Stored records:
·····
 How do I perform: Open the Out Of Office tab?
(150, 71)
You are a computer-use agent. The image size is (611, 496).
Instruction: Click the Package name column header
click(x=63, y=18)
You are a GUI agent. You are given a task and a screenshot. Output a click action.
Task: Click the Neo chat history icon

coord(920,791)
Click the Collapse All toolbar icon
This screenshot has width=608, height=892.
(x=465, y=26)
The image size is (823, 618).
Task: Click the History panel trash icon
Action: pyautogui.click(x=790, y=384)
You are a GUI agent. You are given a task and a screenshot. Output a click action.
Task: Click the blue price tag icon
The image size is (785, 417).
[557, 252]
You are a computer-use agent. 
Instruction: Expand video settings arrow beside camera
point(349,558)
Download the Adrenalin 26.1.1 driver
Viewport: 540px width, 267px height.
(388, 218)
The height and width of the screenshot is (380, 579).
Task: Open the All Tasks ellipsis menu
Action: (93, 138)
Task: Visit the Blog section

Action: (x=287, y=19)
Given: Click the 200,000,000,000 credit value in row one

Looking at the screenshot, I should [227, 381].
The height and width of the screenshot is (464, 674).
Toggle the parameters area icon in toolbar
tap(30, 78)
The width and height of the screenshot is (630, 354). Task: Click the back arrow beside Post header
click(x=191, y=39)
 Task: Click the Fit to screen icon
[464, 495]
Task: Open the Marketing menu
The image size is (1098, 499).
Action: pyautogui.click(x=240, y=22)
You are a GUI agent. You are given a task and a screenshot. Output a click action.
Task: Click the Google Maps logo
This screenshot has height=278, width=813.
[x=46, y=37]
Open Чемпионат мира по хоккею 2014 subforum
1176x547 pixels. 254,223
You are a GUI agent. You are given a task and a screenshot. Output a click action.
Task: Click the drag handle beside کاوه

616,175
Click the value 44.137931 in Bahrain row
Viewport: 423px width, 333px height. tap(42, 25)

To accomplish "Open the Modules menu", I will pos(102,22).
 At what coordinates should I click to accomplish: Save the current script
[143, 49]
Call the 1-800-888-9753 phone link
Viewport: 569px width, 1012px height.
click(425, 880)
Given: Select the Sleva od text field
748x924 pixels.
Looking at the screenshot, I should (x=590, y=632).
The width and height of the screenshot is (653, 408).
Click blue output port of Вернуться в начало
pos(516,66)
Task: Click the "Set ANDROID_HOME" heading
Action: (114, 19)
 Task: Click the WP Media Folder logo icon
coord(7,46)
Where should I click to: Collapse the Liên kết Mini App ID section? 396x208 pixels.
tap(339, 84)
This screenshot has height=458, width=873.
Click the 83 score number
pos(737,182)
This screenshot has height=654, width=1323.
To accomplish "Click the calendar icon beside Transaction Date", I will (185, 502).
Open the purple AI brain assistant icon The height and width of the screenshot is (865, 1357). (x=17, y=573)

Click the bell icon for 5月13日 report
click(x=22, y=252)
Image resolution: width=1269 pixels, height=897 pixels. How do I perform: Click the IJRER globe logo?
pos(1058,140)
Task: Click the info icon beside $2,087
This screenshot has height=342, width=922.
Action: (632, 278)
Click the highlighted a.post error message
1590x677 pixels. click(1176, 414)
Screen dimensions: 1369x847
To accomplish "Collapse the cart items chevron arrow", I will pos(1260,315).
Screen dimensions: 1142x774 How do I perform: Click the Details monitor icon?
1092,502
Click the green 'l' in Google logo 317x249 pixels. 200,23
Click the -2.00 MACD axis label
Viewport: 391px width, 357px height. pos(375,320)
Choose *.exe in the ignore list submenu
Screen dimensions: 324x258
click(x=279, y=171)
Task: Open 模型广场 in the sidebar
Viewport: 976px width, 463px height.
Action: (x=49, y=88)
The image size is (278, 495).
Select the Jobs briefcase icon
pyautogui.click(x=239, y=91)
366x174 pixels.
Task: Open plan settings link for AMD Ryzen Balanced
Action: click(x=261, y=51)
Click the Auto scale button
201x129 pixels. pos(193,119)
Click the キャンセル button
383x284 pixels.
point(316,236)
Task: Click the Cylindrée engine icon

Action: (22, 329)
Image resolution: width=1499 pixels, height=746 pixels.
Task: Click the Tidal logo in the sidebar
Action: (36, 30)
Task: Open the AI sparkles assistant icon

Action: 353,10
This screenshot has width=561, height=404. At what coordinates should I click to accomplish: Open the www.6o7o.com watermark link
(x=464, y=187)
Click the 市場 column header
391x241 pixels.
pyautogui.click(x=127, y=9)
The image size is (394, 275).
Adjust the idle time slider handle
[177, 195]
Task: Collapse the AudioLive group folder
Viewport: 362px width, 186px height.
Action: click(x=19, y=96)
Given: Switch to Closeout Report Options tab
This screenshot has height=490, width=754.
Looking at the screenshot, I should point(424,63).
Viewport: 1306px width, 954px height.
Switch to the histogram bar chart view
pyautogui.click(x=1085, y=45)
·····
About this task: Please return, exactly as written, the line containing "The image size is (278, 495)." and every line after it through the end of the records above, and nothing else.

Answer to this task:
The image size is (278, 495).
Select the Jobs briefcase icon
pyautogui.click(x=239, y=91)
366x174 pixels.
Task: Open plan settings link for AMD Ryzen Balanced
Action: click(x=261, y=51)
Click the Auto scale button
201x129 pixels. pos(193,119)
Click the キャンセル button
383x284 pixels.
point(316,236)
Task: Click the Cylindrée engine icon

Action: (22, 329)
Image resolution: width=1499 pixels, height=746 pixels.
Task: Click the Tidal logo in the sidebar
Action: (36, 30)
Task: Open the AI sparkles assistant icon

Action: 353,10
This screenshot has width=561, height=404. At what coordinates should I click to accomplish: Open the www.6o7o.com watermark link
(x=464, y=187)
Click the 市場 column header
391x241 pixels.
pyautogui.click(x=127, y=9)
The image size is (394, 275).
Adjust the idle time slider handle
[177, 195]
Task: Collapse the AudioLive group folder
Viewport: 362px width, 186px height.
Action: click(x=19, y=96)
Given: Switch to Closeout Report Options tab
This screenshot has height=490, width=754.
Looking at the screenshot, I should point(424,63).
Viewport: 1306px width, 954px height.
Switch to the histogram bar chart view
pyautogui.click(x=1085, y=45)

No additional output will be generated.